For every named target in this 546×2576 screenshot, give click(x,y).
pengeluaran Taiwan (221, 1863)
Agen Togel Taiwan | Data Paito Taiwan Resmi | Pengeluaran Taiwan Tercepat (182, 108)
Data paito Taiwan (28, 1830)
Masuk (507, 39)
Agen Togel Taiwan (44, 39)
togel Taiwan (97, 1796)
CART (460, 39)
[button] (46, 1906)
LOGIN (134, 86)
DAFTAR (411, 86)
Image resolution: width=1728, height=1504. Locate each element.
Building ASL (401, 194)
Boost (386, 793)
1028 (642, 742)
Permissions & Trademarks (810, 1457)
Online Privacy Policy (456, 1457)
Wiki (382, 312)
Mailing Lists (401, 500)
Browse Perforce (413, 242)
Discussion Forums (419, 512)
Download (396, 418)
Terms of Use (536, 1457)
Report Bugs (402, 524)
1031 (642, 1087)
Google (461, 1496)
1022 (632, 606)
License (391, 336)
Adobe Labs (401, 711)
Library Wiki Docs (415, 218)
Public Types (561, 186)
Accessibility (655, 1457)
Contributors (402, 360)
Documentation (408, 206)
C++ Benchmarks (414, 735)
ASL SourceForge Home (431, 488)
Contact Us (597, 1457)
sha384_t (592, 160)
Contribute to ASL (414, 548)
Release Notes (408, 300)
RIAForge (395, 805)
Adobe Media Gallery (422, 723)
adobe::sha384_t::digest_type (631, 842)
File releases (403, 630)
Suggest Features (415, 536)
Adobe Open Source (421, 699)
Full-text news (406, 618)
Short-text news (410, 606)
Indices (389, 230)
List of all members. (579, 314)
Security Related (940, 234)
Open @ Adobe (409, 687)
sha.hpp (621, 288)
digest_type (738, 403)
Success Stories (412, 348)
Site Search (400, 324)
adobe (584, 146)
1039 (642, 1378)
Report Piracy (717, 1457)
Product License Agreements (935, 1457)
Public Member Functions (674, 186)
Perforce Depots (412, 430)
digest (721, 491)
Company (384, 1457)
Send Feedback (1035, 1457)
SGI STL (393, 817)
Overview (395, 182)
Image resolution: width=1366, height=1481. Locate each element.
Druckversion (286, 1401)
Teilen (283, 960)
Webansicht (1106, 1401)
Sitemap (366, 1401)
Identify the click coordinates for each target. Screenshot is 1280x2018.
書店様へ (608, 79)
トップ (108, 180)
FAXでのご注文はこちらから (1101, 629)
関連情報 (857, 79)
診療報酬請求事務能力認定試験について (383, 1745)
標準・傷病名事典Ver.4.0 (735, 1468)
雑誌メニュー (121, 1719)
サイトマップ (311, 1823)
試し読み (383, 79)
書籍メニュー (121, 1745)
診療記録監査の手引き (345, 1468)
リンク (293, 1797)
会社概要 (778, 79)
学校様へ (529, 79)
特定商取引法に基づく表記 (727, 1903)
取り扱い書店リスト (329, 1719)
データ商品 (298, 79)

= WHAT IS EXPECTED =
Copy the records from the line with "Masuk (507, 39)" to the line with "Boost (386, 793)", both included, reproducing each line without change.

= TASK RESULT =
Masuk (507, 39)
Agen Togel Taiwan (44, 39)
togel Taiwan (97, 1796)
CART (460, 39)
[button] (46, 1906)
LOGIN (134, 86)
DAFTAR (411, 86)
Image resolution: width=1728, height=1504. Locate each element.
Building ASL (401, 194)
Boost (386, 793)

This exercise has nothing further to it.